(Entries on target coordinates)
>>>>
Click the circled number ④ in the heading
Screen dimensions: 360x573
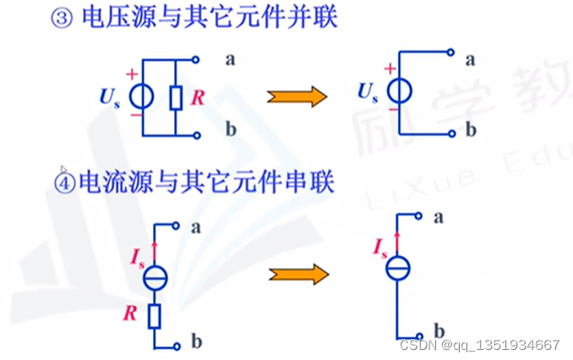pos(65,181)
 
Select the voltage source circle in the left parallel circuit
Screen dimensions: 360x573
pos(142,97)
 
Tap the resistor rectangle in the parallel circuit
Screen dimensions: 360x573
pos(176,98)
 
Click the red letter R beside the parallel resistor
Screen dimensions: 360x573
pos(197,98)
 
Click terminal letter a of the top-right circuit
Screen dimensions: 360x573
pos(470,59)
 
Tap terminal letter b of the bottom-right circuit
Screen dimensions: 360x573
pos(439,330)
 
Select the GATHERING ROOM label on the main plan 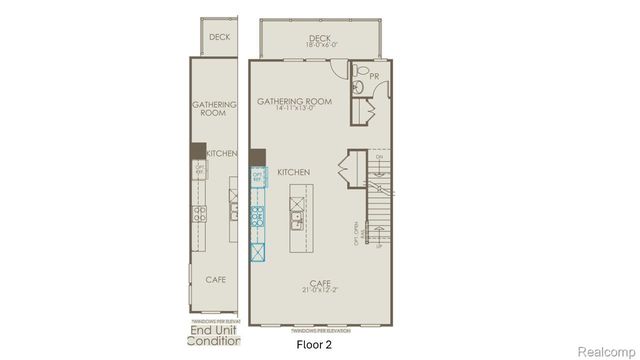[295, 101]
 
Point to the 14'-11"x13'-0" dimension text [295, 109]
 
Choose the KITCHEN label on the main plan [294, 173]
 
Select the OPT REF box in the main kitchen [257, 180]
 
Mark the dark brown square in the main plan [257, 157]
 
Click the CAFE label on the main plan [320, 282]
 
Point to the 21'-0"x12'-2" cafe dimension [320, 290]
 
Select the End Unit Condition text [215, 338]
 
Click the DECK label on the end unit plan [219, 36]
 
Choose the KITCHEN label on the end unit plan [221, 154]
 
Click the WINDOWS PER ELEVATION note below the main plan [320, 329]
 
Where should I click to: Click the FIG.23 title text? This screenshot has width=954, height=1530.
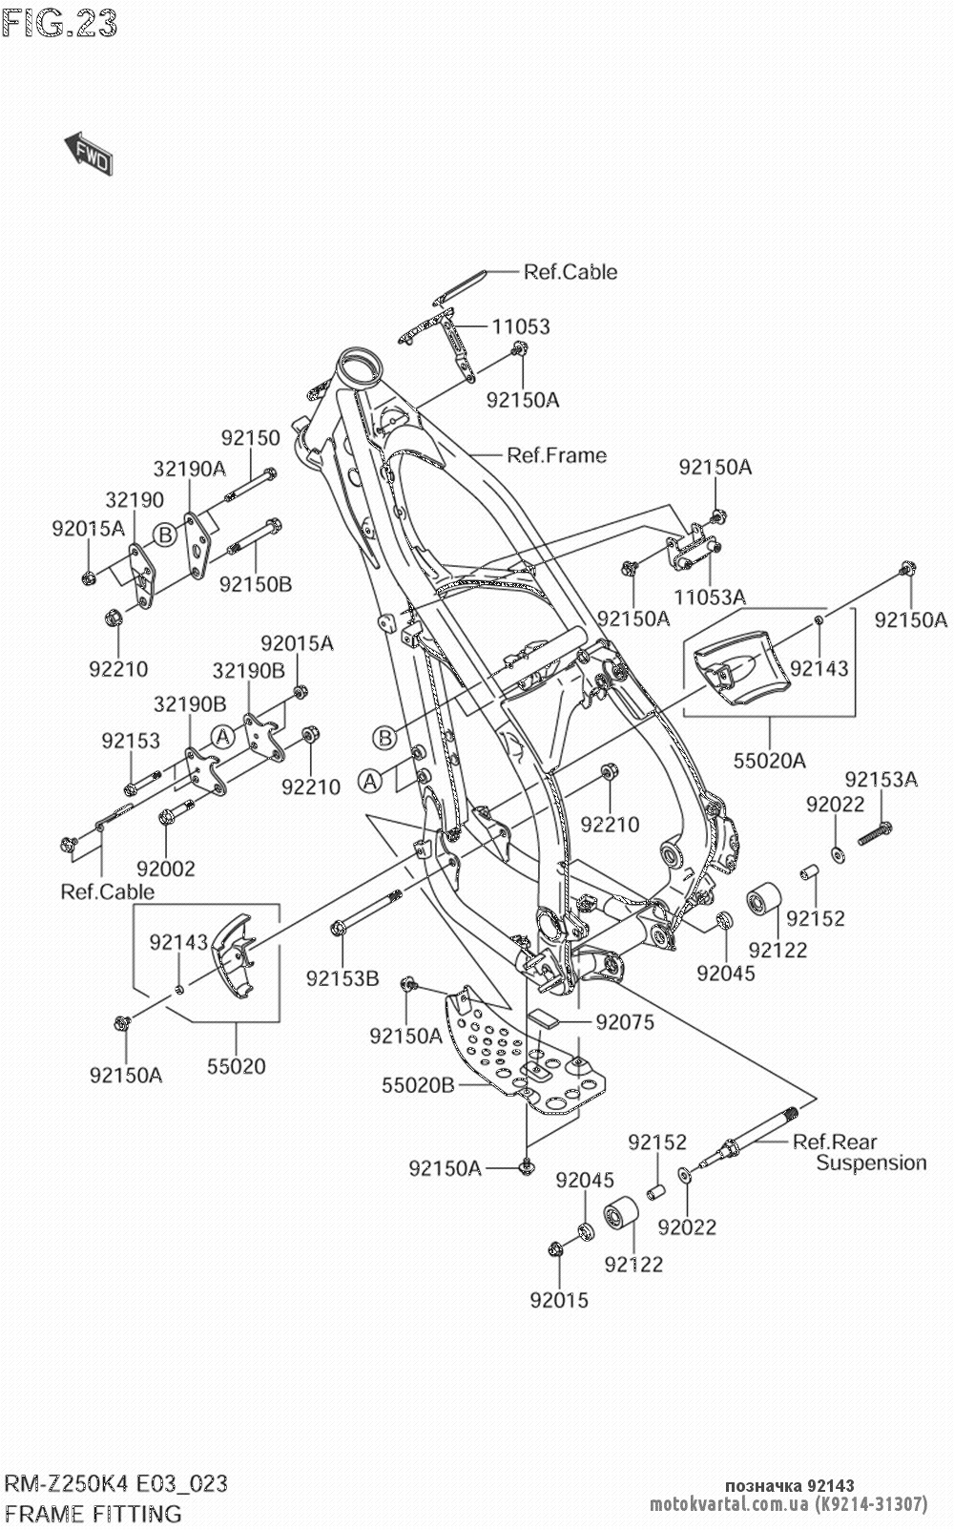point(59,23)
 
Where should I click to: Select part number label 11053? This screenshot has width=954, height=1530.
point(521,326)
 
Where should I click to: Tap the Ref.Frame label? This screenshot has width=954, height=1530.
point(556,455)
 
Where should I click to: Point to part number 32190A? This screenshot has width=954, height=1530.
point(189,468)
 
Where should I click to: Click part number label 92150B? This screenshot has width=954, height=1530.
point(256,584)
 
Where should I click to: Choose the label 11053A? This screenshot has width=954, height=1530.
point(709,597)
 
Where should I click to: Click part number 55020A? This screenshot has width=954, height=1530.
point(770,761)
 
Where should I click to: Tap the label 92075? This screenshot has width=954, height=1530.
point(625,1022)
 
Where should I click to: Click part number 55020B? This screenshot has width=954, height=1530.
point(418,1085)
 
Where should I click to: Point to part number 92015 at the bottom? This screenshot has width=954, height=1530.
point(559,1300)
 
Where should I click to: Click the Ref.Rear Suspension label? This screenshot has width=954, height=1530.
point(859,1152)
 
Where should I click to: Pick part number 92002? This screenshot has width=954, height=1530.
point(165,869)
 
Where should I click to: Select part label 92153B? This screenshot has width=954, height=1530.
point(342,978)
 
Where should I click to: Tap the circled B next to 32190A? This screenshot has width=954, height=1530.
point(166,535)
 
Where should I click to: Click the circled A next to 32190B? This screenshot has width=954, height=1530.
point(222,736)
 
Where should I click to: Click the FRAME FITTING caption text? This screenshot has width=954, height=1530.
point(93,1513)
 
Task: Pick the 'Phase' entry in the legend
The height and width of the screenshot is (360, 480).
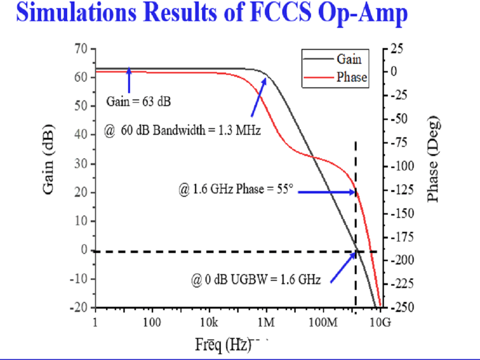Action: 351,77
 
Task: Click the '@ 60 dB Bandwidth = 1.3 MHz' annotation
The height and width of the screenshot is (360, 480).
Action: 182,130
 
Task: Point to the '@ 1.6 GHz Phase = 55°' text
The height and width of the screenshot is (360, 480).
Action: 235,190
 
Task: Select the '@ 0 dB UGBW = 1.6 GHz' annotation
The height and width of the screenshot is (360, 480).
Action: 256,279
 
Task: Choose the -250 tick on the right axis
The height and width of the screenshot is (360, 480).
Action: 403,307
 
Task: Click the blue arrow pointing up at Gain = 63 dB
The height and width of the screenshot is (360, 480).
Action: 129,80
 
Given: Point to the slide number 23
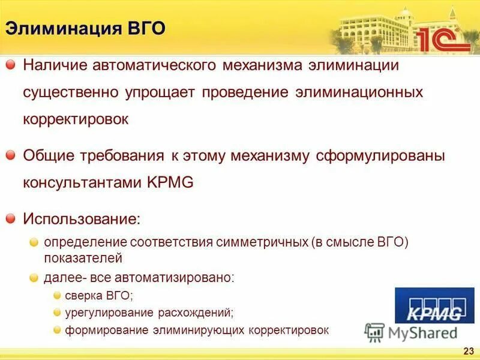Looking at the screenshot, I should [x=469, y=350].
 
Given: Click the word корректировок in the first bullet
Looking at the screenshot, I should [x=76, y=119].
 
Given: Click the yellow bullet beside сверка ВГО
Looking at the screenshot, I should [x=57, y=295].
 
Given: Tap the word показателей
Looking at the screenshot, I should [x=83, y=259].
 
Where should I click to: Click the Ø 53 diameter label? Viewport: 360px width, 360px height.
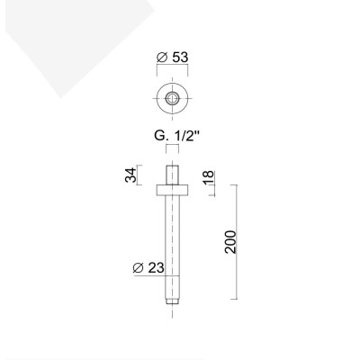click(x=172, y=58)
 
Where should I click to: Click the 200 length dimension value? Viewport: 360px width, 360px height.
click(x=229, y=241)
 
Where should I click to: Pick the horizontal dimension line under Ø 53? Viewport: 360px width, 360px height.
click(x=171, y=71)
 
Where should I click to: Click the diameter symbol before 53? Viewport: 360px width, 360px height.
click(x=159, y=58)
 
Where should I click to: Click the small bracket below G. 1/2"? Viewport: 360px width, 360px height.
click(x=171, y=154)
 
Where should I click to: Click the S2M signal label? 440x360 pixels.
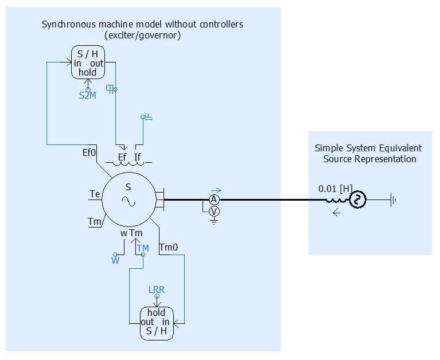point(88,96)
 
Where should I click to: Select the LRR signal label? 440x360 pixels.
point(157,289)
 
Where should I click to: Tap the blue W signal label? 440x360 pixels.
point(115,260)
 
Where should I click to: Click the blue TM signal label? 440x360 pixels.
point(143,248)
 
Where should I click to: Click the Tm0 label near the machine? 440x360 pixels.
point(169,248)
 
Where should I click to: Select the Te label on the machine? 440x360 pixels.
point(95,194)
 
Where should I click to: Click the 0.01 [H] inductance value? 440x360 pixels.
point(335,188)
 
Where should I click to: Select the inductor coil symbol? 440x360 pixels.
point(336,200)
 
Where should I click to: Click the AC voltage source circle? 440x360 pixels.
point(358,200)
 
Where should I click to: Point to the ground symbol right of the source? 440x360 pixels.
point(393,200)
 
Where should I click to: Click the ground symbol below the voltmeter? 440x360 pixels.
point(214,221)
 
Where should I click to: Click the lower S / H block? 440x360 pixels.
point(157,322)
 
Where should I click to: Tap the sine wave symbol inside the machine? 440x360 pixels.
point(128,201)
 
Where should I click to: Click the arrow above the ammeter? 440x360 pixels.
<<<<
Repeat the lines of the data word for word, starting at the line that contains "Where should I click to: Point to part number 32190A?" and ending at the line that contains "point(770,761)", with both of those lines included.

Where should I click to: Point to part number 32190A? This screenshot has width=954, height=1530.
point(189,468)
 
Where should I click to: Click part number label 92150B? This screenshot has width=954, height=1530.
point(256,584)
 
Where should I click to: Choose the label 11053A? This screenshot has width=954, height=1530.
point(709,597)
 
Where should I click to: Click part number 55020A? This screenshot has width=954, height=1530.
point(770,761)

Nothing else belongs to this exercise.